[Saved data entries]
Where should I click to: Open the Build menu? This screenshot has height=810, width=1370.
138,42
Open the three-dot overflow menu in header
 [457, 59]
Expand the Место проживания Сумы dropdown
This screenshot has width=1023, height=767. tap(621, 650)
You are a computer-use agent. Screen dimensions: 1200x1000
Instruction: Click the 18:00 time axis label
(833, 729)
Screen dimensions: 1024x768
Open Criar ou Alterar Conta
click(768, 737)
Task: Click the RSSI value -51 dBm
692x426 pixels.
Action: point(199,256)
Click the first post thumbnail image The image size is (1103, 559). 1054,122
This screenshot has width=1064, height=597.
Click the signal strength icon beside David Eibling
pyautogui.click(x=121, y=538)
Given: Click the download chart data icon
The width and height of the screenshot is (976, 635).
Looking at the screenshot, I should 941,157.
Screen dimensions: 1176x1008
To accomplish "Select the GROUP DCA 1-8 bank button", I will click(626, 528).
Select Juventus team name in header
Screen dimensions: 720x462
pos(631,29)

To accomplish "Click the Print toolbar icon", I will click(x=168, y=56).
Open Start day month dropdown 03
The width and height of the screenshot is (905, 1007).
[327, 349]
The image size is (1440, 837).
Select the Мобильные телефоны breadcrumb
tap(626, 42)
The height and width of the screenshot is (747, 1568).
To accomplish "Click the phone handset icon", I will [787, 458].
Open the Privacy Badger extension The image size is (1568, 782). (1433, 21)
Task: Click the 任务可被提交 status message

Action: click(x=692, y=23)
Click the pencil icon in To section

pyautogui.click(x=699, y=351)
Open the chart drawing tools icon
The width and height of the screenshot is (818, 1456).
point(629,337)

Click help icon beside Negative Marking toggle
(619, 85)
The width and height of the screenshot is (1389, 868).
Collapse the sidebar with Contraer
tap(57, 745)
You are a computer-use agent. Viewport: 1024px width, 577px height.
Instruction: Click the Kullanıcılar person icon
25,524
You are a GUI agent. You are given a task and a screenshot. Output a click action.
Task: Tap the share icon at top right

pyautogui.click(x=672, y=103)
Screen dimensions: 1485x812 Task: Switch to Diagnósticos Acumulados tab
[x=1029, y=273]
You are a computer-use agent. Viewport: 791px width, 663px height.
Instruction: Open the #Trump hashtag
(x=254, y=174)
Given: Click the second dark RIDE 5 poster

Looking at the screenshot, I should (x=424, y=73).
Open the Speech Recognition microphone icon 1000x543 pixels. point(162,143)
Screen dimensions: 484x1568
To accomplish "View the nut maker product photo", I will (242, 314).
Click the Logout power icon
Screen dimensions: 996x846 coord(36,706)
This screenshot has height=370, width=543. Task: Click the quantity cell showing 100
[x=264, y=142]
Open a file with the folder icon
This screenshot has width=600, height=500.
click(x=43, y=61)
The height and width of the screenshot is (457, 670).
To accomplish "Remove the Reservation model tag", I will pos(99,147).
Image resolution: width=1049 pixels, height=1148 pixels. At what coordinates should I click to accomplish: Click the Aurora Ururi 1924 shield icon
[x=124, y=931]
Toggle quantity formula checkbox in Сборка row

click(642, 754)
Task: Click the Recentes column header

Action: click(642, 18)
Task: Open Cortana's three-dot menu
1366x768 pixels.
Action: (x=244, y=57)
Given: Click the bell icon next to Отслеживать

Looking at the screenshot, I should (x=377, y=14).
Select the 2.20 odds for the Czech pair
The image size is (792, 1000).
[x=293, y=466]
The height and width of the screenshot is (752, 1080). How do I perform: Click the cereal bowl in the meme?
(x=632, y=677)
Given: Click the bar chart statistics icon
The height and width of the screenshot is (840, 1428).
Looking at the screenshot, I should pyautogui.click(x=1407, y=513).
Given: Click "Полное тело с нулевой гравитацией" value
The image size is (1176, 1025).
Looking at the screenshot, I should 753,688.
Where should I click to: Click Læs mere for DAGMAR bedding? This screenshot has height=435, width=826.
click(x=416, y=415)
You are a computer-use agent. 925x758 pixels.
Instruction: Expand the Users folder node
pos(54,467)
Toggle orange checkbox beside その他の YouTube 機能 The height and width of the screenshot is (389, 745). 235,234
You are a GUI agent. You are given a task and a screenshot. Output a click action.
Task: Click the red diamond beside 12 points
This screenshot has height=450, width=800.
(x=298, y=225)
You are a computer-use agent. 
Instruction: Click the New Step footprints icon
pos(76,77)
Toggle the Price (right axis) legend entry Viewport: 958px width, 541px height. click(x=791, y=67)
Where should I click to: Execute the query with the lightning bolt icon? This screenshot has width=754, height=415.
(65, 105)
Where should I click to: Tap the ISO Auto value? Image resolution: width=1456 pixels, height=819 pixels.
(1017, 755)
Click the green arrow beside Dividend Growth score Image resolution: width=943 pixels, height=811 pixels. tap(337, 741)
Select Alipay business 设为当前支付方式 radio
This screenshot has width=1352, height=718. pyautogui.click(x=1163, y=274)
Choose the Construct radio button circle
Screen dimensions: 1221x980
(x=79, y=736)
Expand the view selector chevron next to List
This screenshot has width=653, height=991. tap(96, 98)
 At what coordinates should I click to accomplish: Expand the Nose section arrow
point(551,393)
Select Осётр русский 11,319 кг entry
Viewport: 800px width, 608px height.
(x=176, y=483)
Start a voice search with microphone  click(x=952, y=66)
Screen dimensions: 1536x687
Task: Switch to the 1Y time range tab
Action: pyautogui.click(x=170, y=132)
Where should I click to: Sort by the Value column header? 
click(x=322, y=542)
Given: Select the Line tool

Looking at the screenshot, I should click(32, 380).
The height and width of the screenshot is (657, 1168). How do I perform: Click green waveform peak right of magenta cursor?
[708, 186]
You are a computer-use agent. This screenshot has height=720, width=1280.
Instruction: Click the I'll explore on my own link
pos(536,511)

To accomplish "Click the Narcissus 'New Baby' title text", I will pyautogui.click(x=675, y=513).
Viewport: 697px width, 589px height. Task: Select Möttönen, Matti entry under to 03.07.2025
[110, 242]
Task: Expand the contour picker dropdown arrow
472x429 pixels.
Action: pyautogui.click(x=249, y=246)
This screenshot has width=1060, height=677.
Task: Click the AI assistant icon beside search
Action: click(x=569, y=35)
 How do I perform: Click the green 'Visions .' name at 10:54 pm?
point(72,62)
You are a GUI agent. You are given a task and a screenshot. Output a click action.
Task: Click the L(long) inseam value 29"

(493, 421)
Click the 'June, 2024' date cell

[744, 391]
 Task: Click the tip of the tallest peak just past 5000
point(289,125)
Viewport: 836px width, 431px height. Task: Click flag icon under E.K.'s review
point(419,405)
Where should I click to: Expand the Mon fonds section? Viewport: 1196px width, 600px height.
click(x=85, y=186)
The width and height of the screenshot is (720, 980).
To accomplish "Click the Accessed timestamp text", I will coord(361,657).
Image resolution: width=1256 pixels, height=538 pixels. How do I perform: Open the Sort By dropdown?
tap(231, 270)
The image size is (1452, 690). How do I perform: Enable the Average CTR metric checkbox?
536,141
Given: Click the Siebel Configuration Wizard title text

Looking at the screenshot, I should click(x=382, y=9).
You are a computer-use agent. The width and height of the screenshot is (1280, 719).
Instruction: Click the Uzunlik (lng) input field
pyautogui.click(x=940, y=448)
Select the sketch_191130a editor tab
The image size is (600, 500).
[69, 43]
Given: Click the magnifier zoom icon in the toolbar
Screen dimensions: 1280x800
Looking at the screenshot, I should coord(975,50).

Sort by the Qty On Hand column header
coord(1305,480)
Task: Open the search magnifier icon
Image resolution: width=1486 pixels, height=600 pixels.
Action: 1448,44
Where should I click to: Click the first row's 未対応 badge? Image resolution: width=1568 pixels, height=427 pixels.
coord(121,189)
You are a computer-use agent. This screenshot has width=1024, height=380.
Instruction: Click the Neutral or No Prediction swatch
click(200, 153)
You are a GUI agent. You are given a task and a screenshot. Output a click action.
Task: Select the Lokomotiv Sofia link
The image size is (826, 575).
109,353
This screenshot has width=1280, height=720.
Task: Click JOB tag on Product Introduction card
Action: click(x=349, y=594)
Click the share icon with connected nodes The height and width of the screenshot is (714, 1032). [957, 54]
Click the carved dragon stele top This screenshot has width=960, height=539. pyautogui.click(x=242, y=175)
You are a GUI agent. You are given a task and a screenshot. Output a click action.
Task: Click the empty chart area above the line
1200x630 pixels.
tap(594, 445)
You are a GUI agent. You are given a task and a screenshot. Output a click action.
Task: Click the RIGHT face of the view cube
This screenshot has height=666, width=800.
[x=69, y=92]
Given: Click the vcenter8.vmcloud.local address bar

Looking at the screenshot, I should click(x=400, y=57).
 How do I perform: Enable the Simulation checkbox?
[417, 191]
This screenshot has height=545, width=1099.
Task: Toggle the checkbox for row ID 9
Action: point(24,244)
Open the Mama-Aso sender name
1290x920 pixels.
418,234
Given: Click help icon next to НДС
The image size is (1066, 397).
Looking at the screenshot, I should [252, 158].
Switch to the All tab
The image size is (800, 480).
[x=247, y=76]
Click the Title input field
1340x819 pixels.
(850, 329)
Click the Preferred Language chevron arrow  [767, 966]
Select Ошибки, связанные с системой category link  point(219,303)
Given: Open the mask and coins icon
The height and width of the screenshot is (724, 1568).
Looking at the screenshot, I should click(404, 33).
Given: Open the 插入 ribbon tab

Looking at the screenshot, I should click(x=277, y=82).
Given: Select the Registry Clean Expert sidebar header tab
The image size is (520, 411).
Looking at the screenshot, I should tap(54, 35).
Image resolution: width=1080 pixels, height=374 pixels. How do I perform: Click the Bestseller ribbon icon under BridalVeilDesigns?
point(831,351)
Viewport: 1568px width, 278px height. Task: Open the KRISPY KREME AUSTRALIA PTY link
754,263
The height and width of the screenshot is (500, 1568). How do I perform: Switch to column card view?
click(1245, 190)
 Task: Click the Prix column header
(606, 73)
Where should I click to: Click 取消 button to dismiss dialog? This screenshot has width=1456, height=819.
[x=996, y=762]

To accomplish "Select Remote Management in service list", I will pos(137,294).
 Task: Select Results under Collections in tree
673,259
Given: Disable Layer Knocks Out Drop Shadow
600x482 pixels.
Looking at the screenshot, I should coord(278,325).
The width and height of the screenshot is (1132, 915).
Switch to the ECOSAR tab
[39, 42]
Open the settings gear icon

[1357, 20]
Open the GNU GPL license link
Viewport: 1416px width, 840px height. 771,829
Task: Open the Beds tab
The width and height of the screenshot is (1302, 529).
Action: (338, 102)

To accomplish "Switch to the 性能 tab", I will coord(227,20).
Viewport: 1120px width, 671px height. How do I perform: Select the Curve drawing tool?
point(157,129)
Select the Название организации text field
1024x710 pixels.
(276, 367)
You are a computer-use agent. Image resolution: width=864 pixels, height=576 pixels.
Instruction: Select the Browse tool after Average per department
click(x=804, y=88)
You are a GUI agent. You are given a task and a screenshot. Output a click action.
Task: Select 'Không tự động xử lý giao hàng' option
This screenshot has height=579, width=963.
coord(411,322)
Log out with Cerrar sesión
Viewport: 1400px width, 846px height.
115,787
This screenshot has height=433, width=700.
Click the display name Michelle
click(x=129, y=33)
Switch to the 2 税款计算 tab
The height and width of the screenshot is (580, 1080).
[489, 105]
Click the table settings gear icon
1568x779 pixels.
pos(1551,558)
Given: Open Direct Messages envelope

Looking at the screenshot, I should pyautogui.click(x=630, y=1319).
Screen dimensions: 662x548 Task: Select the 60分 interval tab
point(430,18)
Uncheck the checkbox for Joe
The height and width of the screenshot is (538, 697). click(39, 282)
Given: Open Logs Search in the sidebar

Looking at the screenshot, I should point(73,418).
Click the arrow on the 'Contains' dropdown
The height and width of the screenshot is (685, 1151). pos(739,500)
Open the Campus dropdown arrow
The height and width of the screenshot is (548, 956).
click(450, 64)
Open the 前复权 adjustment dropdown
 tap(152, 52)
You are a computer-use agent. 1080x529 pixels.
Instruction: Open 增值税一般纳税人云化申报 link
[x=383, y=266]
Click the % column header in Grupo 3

What you should do: Restate, please, word for word the span of records running from the first line to the line bearing "Given: Click the download chart data icon", both included, and nothing outside it.

Written solution:
Where should I click to: Open the Build menu? This screenshot has height=810, width=1370.
138,42
Open the three-dot overflow menu in header
 [457, 59]
Expand the Место проживания Сумы dropdown
This screenshot has width=1023, height=767. tap(621, 650)
You are a computer-use agent. Screen dimensions: 1200x1000
Instruction: Click the 18:00 time axis label
(833, 729)
Screen dimensions: 1024x768
Open Criar ou Alterar Conta
click(768, 737)
Task: Click the RSSI value -51 dBm
692x426 pixels.
Action: point(199,256)
Click the first post thumbnail image The image size is (1103, 559). 1054,122
This screenshot has width=1064, height=597.
Click the signal strength icon beside David Eibling
pyautogui.click(x=121, y=538)
Given: Click the download chart data icon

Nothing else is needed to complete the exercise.